Each line of the material holding the word "help" must be identified and copied.

--- DATA IN THIS EXERCISE ---

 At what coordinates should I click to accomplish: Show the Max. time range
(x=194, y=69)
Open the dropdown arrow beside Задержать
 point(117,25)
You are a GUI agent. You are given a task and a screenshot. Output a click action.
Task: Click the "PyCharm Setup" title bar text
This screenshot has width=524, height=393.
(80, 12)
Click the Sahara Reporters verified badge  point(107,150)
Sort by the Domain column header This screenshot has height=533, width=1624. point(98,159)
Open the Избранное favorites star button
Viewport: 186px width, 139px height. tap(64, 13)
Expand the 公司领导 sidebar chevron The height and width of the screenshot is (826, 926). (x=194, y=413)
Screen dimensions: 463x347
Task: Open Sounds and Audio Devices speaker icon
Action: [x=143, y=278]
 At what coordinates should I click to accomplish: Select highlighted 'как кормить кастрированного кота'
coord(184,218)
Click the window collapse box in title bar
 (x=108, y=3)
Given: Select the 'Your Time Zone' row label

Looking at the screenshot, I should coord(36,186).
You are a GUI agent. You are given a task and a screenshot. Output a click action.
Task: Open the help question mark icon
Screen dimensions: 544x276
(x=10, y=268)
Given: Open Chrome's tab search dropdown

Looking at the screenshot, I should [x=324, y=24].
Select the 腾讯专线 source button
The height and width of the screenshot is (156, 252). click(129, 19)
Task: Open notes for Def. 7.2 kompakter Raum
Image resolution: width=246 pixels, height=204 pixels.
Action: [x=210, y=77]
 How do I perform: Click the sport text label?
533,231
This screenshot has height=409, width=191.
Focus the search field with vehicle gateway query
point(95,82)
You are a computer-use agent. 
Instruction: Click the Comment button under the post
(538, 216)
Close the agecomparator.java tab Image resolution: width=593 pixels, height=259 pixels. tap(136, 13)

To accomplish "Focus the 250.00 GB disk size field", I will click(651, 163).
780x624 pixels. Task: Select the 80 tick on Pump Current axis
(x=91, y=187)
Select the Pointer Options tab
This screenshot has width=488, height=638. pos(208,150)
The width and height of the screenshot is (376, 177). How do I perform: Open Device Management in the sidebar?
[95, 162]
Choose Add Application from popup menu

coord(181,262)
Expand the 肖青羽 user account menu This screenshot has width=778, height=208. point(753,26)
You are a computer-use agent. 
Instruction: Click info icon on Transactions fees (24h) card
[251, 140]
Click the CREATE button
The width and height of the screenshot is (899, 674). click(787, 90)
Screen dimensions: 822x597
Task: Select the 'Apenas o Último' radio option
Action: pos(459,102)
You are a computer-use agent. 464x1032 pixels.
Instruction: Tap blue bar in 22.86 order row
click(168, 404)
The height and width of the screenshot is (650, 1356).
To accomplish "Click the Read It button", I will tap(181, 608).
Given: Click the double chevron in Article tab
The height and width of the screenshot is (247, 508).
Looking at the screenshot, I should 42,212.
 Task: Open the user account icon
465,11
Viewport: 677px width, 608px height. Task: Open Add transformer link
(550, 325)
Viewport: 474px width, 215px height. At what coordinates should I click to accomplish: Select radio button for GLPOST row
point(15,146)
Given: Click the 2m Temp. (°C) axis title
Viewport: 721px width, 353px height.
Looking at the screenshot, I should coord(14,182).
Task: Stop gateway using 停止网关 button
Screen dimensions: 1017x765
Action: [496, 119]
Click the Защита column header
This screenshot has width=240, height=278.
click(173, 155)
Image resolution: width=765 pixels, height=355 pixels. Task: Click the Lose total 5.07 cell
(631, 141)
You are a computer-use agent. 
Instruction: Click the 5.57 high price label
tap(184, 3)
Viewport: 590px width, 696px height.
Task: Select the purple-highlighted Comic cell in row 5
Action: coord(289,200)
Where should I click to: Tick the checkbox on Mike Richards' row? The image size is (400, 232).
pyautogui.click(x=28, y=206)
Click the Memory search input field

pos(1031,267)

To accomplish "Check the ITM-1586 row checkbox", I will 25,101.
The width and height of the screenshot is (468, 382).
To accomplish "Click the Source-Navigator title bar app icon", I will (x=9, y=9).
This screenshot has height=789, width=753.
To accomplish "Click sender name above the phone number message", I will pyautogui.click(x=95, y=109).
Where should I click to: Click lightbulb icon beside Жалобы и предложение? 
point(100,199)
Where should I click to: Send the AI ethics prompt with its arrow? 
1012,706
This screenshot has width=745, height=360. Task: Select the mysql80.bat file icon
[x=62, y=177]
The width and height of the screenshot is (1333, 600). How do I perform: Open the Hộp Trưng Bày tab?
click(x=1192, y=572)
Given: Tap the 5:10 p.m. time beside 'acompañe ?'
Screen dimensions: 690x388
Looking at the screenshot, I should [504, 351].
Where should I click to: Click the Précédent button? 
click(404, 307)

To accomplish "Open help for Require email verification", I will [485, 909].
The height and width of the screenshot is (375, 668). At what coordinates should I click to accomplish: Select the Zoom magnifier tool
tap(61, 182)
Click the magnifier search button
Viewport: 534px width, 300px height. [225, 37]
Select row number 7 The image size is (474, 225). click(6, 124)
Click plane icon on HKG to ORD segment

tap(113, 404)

---

### TASK SOLUTION
Task: Open the help question mark icon
To accomplish "Open help for Require email verification", I will [485, 909].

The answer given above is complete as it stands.